Whew! Mr. Quigley can make a very difficult puzzle when he wants to, and we had to put this one down unfinished last night. This morning, we worked on the NE corner together and finally brought it home. The second T of LANOTTE (25D: 1961 Michelangelo Antonioni drama) (didn't he do "Blow Up"? … yes, yes he did, but I've never heard of this one) where it crosses STINE (45A: "A Midsummer Night's Scream" author) was an educated guess, but really, how many other letters could it have been, I guess. BESSEMER (7A: Sir Henry ____, pioneer in steelmaking), STAN (10D: Pollster Greenberg), and CARYN (30A: Figure skater Kadavy) were all unknowns, and we had EXITrAmp for a long time instead of EXITLANE (16A: Getting-off point), which didn't help things. REASON (14D: "The natural organ of truth": C. S. Lewis) (too bad his deserted him …) and ENERGY (13D: Cabinet department) were inferable, but not known. In short, the whole quadrant was very difficult for us. Perhaps you fared better.
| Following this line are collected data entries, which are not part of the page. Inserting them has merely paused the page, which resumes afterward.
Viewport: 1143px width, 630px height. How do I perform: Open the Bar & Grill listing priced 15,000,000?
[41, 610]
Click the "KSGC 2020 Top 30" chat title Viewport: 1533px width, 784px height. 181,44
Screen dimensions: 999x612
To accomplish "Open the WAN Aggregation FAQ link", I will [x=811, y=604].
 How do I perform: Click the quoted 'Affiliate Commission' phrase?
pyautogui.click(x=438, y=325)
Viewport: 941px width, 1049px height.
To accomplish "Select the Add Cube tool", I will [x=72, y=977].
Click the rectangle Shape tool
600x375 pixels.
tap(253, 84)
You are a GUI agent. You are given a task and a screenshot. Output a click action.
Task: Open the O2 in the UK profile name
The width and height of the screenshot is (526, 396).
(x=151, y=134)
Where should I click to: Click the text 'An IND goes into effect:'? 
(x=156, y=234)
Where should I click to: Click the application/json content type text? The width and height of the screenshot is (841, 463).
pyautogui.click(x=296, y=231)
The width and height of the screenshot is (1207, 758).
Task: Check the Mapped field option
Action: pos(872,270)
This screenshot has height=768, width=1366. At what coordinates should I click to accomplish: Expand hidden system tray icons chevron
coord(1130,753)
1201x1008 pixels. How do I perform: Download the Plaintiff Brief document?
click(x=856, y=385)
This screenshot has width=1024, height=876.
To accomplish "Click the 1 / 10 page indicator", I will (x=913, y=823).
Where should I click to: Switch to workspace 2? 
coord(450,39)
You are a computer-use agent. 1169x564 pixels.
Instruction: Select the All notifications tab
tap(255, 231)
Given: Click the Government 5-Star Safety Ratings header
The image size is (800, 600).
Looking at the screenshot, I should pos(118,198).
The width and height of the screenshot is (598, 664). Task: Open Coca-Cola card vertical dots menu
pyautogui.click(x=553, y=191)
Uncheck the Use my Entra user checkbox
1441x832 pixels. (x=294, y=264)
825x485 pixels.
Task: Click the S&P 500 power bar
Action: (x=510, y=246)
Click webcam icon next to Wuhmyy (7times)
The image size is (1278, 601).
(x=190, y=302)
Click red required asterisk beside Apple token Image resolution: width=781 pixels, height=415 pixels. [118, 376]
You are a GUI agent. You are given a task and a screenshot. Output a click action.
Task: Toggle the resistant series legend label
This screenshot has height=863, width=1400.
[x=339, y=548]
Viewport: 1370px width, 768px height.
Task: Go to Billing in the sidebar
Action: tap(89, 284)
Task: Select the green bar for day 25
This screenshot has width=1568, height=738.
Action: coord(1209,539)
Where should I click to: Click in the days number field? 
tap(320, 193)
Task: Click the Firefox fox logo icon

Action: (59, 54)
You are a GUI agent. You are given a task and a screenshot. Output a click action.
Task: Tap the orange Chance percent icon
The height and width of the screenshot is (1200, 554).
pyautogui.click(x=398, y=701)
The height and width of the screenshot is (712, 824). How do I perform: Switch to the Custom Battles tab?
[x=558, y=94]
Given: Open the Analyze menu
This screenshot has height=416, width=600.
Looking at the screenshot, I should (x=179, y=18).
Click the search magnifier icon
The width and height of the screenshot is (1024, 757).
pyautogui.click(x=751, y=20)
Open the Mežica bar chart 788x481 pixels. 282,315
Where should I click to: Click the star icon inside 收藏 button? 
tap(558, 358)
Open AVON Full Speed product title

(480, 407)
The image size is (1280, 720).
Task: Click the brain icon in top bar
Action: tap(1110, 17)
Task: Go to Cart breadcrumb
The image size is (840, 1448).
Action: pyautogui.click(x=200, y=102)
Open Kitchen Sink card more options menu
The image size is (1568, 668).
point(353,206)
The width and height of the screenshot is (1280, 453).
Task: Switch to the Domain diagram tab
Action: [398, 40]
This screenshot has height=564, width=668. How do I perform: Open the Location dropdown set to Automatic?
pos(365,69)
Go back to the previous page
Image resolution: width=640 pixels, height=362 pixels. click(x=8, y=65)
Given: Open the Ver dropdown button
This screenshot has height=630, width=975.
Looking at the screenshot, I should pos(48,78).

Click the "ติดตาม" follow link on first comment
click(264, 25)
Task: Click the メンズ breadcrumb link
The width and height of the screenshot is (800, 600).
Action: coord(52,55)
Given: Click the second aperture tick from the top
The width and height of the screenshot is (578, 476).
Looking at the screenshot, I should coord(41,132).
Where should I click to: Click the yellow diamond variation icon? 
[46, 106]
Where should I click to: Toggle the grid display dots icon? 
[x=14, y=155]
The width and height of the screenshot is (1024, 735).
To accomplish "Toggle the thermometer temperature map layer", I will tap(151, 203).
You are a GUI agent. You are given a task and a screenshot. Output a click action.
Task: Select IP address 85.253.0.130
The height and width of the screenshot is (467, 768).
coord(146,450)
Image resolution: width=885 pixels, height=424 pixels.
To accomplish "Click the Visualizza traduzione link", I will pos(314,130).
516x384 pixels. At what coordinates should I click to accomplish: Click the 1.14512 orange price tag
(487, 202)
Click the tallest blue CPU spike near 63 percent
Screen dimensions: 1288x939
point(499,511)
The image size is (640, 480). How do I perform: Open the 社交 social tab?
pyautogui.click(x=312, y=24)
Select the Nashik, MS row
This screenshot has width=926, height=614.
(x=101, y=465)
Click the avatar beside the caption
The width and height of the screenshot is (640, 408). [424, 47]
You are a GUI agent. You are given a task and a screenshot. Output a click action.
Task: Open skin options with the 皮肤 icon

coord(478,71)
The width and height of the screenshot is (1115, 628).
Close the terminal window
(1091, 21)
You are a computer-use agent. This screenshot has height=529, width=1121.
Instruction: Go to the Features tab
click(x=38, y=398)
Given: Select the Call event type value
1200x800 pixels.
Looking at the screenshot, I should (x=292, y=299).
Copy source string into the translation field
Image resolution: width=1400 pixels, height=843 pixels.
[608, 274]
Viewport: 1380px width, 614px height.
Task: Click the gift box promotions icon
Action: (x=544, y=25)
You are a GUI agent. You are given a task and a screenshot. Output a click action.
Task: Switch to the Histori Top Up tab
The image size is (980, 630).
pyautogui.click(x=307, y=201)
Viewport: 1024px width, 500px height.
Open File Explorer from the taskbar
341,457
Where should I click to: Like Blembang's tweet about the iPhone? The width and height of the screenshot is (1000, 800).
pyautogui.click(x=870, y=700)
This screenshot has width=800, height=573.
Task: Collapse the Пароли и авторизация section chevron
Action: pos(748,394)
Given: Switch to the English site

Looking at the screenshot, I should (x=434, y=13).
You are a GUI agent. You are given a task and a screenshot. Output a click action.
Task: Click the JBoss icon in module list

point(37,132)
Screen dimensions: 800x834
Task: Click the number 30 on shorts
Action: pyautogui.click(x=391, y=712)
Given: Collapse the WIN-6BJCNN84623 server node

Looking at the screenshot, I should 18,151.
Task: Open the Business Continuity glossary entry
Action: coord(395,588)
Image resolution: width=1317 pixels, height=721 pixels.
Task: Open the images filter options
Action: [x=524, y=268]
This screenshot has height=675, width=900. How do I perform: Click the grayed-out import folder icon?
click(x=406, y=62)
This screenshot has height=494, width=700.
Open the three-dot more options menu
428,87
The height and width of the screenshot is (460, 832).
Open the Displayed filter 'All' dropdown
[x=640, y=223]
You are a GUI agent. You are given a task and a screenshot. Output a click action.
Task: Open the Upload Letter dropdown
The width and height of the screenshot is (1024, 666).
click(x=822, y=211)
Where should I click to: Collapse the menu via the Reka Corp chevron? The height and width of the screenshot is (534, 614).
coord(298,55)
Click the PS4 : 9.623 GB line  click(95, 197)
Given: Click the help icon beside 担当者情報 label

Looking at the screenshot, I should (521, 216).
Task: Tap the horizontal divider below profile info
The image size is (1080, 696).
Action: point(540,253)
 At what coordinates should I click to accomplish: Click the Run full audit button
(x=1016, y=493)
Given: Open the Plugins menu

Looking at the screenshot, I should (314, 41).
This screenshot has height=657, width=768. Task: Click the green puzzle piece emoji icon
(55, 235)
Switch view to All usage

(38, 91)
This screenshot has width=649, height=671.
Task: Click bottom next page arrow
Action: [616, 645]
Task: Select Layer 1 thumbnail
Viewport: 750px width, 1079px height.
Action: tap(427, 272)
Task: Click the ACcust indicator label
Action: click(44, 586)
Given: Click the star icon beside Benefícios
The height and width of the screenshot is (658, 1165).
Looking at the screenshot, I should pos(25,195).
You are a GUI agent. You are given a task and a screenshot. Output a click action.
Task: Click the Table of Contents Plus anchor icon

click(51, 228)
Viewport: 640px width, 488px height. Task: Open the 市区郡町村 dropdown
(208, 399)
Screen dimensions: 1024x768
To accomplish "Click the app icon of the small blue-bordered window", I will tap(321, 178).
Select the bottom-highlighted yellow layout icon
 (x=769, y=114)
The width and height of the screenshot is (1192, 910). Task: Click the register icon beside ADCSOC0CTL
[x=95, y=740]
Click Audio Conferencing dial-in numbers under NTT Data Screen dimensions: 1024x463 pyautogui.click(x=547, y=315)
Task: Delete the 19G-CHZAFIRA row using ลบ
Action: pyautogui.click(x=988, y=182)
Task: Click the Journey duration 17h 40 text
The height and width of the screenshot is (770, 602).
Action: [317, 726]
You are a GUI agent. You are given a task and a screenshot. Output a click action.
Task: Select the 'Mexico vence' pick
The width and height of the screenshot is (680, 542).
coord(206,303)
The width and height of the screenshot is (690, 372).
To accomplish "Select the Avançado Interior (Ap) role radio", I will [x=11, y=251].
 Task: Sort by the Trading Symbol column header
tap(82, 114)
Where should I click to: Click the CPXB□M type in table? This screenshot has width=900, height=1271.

Oh, and one last thing about that corner - TEXASTEA (18A: Drink made with tequila, rum, vodka, gin, bourbon, triple sec, sweet-and-sour mix and Coke) sounds dreadful. Does anyone, aside from, obviously, idiotic college kids, drink that?

Oh, wait, I forgot EXEDRA (8D: Semicircular recess in Roman architecture. I'm a Latin student and an architectural photographer, and this word is not in my general vocabulary. Plus, it crosses ONERS (25A: Standouts), which is itself a standout of a certain kind.

Whew! And on the bottom we have such gems as CRUMHORN (58A: Renaissance woodwind), GAFFS (47A: Barbed spears for fishing), and EDDA (49A: Classic work in Old Norse) (Frannie knew this one!, which helped a lot).

Another appropriate anagram of "notes" is "tones," but STENO (6D: Anagram of "notes," appropriately) is also good, and the S is better placed.

A tough puzzle with some rough spots, but overall, we finished, and that's always satisfying.

- Horace

Thursday, March 20, 2014

Thursday, March 20, 2014, Victor Barocas


A very nice Thursday with a clever twist.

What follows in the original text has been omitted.